RADAR BOGOR - Gubernur Jawa Barat Dedi Mulyadi tengah membenahi penyebab terjadinya banjir Cikapundung Bandung.
Bersama aparat daerah, Dedi menyisir beberapa rumah yang lokasinya berada di pinggir sungai, termasuk bangunan yang berada di bawah bangunan rumah.
Saat memantau kondisi sisa-sisa banjir, ia menemukan warga yang tinggal di kolong atau berada di bawah bangunan sebuah rumah.
Diketahui warga tersebut berprofesi sebagai tukang servis payung dan pemulung barang rongsok.
Ia menempati bangunan berukuran 1x2 meter di kolong rumah warga yang berada di bibir sungai.

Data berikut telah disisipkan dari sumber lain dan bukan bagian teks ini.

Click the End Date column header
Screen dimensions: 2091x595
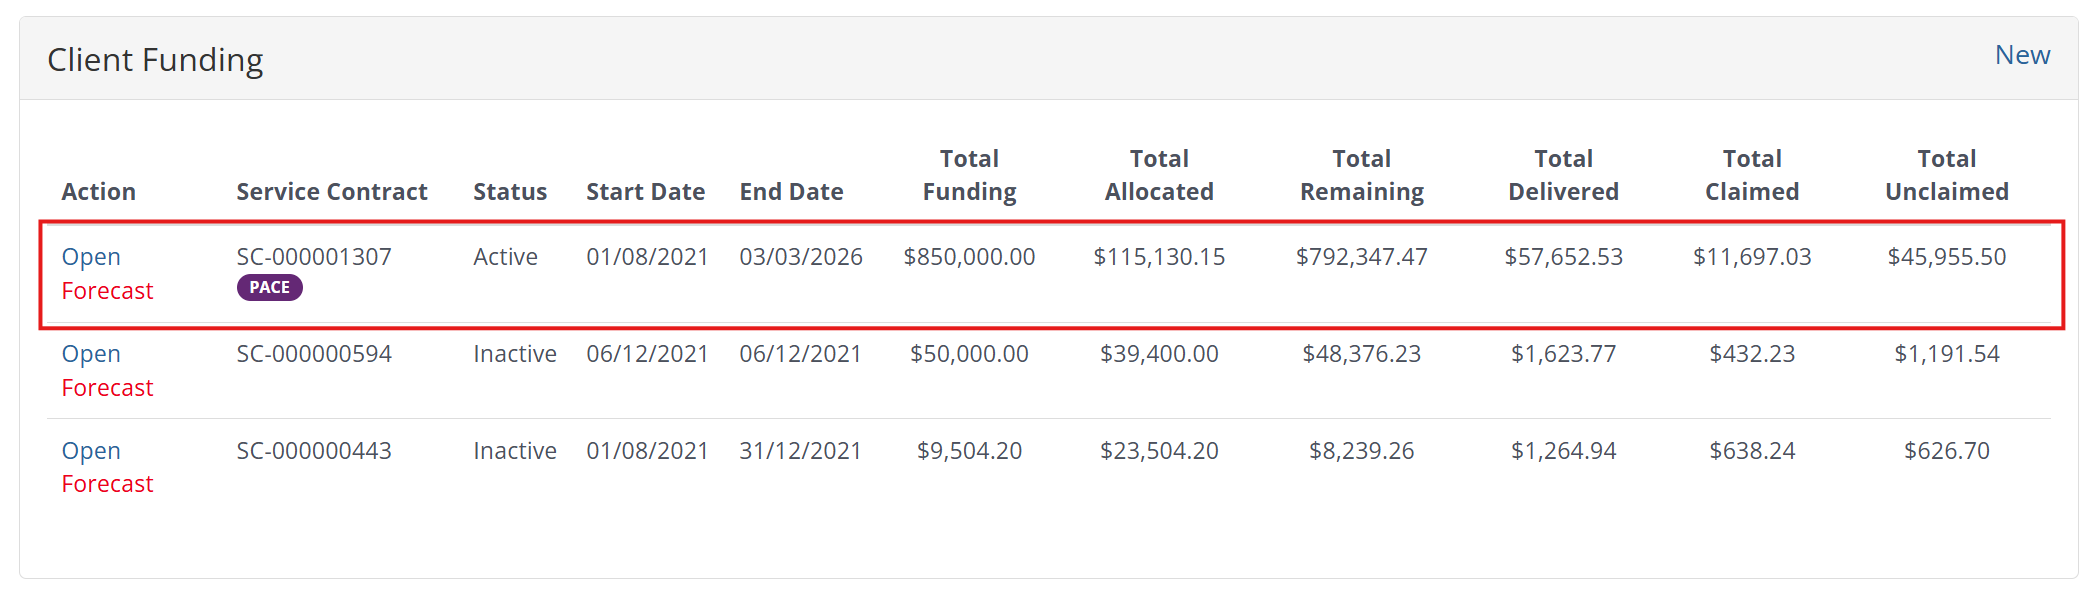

Saat ditemui Dedi Mulyadi, ia bersama anak semata wayangnya tengah melakukan aktivitas sehari-hari sambil duduk, lantaran bangunan yang rendah.
Warga tersebut menjelaskan, sang istri sudah pergi sejak lama meninggalkan anak dan dirinya.
Saat masuk ke dalam bangunan, Dedi sempat berbincang dengan anak warga tersebut.
"Sekolah di mana," tanyanya.
Sang anak mengatakan, ia sekolah hingga SD dan tidak melanjutkan pendidikan ke tingkat selanjutnya.
Mengenai pekerjaan, Gubernur Jawa Barat sempat menanyakan keinginan sang anak untuk bekerja.
"Mau kerja?" tutur Dedi Mulyadi kepada anak tersebut.
Anak tersebut mengatakan, dirinya akan ikut bersama kakaknya di Jakarta.
Dedi juga sempat melihat kamar mandi yang digunakan warga tersebut untuk MCK.
"Ini takut ya, jika ada air tinggi," sebut Dedi.
Warga tersebut menceritakan, jika air sungai meluap, ia langsung keluar.
Prihatin dengan kondisi warga yang hidup di bawah kolong rumah, Gubernur Jawa Barat menawarkan untuk tinggal di tempat yang lebih layak.
"Saya kontrakin, minimal sampai musim hujan ini," sebut Dedi Mulyadi.
Namun, warga tersebut menolak dan meminta bantuan agar ia bisa mendirikan benteng supaya air tidak bisa masuk ke dalam kediamannya.
"Saya sudah betah di sini, saya penduduk sini," ucap warga tersebut.
Warga tersebut memaparkan, air biasanya tidak langsung besar dan masuk sedikit-sedikit ke dalam tempat tinggalnya.
Membantu warga tersebut bertahan, Dedi Mulyadi memberikan bantuan berupa uang tunai agar bisa dibangun benteng untuk mencegah air sungai meluap.
"Bapak bisa pasang bata sendiri kan?" kata Dedi Mulyadi.
Ia pun memberikan bantuan kepada warga tersebut untuk bisa membangun benteng agar air tidak meluap.
Warga yang tinggal di kolong rumah sempat menolak dan terharu karena diberi bantuan.
"Terima kasih bapak, semoga rejekinya bertambah," ujarnya.
Dedi Mulyadi berpesan agar warga tersebut dibantu oleh masyarakat lainnya.